OpenOccupancy: A Large Scale Benchmark for Surrounding Semantic Occupancy Perception

TL;DR

OpenOccupancy pioneers surrounding semantic occupancy perception by introducing nuScenes-Occupancy with a dense annotation workflow via the Augmenting And Purifying pipeline, enabling high-resolution 3D scene labeling across 360 degrees. It establishes camera, LiDAR, and multimodal baselines and proposes CONet, a coarse-to-fine refinement network, to address the computational burden of high-resolution occupancy predictions. Empirical results demonstrate that surround-view approaches outperform front-view methods, multimodal fusion yields substantial gains, and CONet provides about a 30% improvement with modest overhead. This benchmark and approach aim to accelerate robust, real-time surrounding occupancy perception for autonomous driving.

Abstract

Semantic occupancy perception is essential for autonomous driving, as automated vehicles require a fine-grained perception of the 3D urban structures. However, existing relevant benchmarks lack diversity in urban scenes, and they only evaluate front-view predictions. Towards a comprehensive benchmarking of surrounding perception algorithms, we propose OpenOccupancy, which is the first surrounding semantic occupancy perception benchmark. In the OpenOccupancy benchmark, we extend the large-scale nuScenes dataset with dense semantic occupancy annotations. Previous annotations rely on LiDAR points superimposition, where some occupancy labels are missed due to sparse LiDAR channels. To mitigate the problem, we introduce the Augmenting And Purifying (AAP) pipeline to ~2x densify the annotations, where ~4000 human hours are involved in the labeling process. Besides, camera-based, LiDAR-based and multi-modal baselines are established for the OpenOccupancy benchmark. Furthermore, considering the complexity of surrounding occupancy perception lies in the computational burden of high-resolution 3D predictions, we propose the Cascade Occupancy Network (CONet) to refine the coarse prediction, which relatively enhances the performance by ~30% than the baseline. We hope the OpenOccupancy benchmark will boost the development of surrounding occupancy perception algorithms.

Figures (5)

• Figure 1: The nuScenes-Occupancy provides dense semantic occupancy labels for all key frames in the nuScenes nusc dataset.
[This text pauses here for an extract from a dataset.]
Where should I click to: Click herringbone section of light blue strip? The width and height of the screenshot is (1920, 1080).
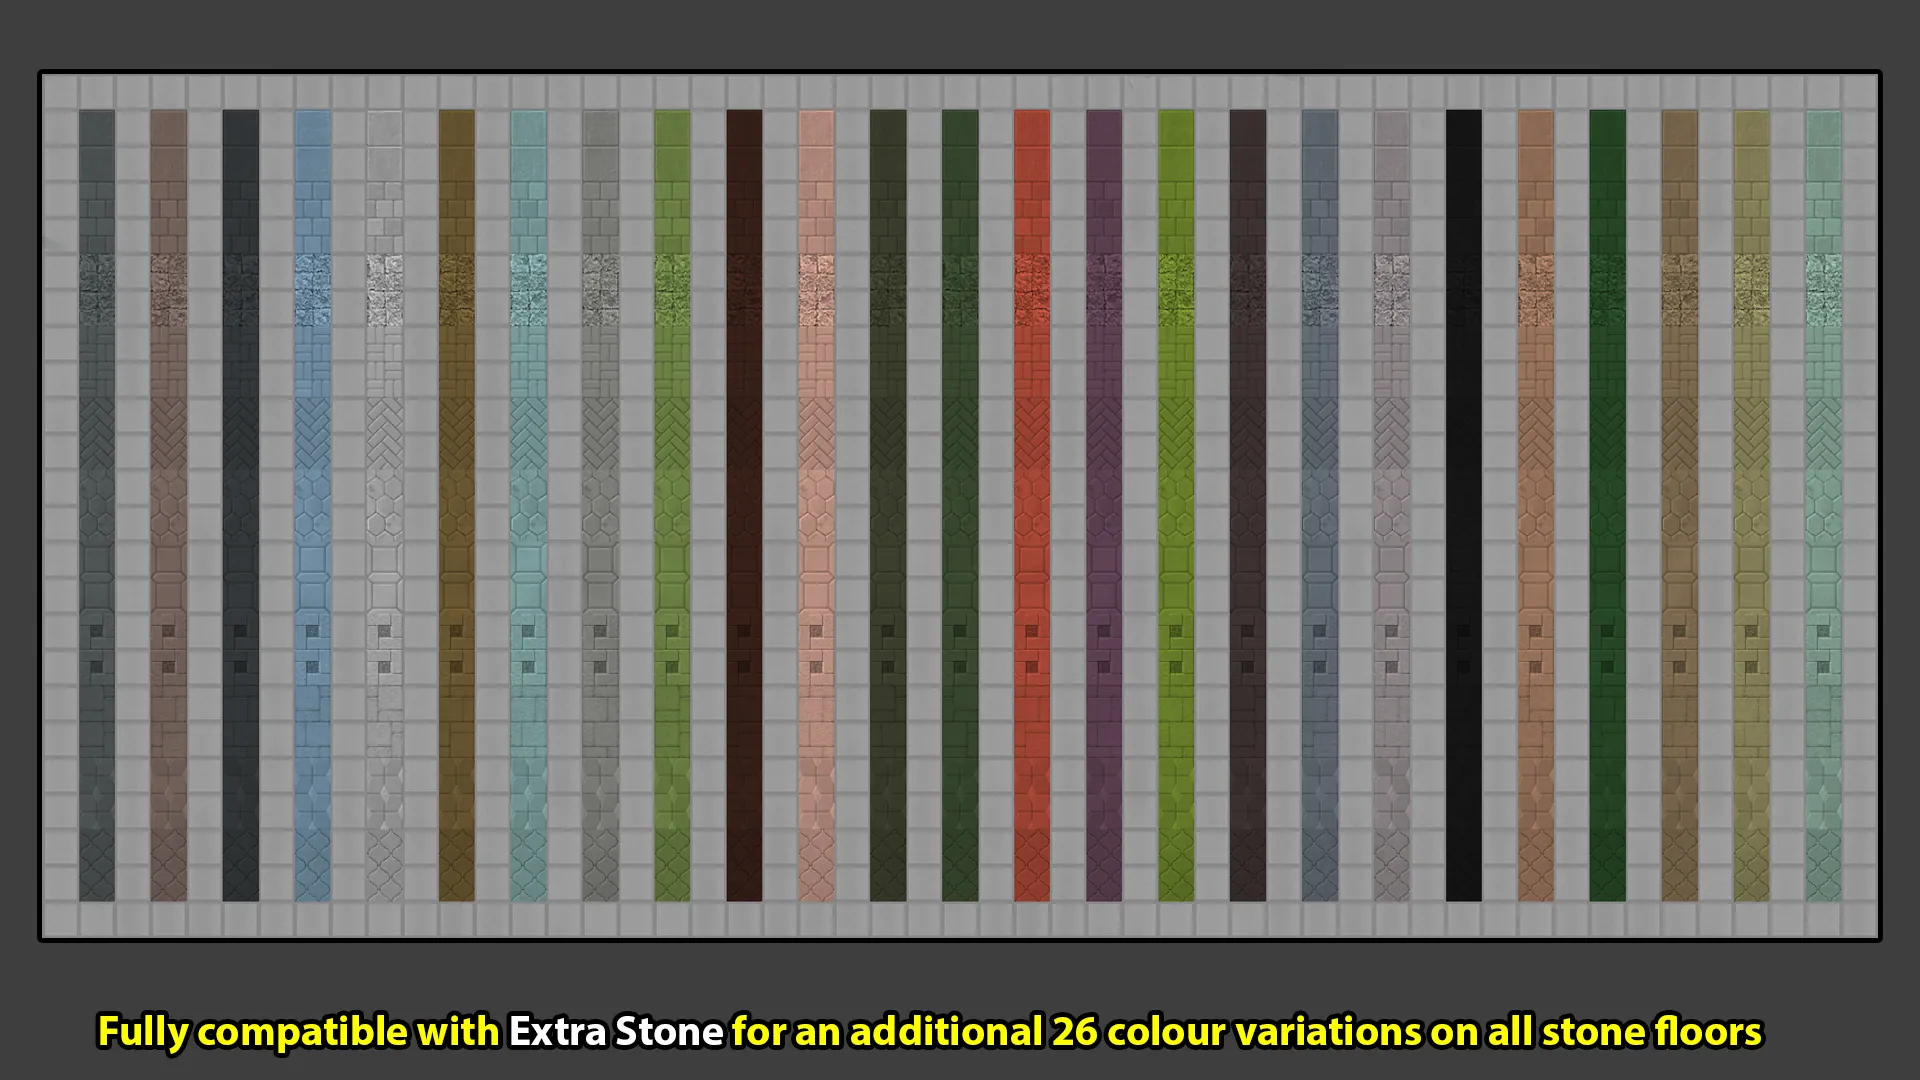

Here we showcase the annotated ground truth with the volumetric size of $(40\times 512\times 512)$ and grid size of 0.2 m.
• Figure 2: Comparison between the initial, pseudo and the augmented-and-purified annotation, where regions highlighted by red and blue circle indicate that the augmented annotation is more dense and accurate.
• Figure 3: Overall architecture of three proposed baselines. The LiDAR branch utilizes 3D encoder to extract voxelized LiDAR features, and the camera branch uses 2D encoder to learn surround-view features, which are then transformed to generate 3D camera voxel features. In the multi-modal branch, the adaptive fusion module dynamically integrates features from two modalities. All three branches leverage 3D decoder and occupancy head to produce semantic occupancy. In the occupancy results figures, regions highlighted by red and purple circles indicate that the multi-modal branch can generate more complete and accurate predictions (better viewed when zoomed in).
• Figure 4: Overall framework of the multi-modal CONet. (1) The coarse occupancy is first generated by the multi-modal baseline. (2) Then the occupied voxels are split to produce high-resolution occupancy queries. (3) Subsequently, we project queries to sample from 2D image features and 3D voxel features. The sampled features are fused and regularized by Fully-Connected (FC) layers to generate fine-grained occupancy predictions.
• Figure 5: Visualization of the semantic occupancy predictions, where the 1st row is surround-view images. In 2nd and 3rd rows, we show the camera view of coarse and fine occupancy generated by the multi-modal baseline and multi-modal CONet. In the 4th row, we compare their global-view predictions.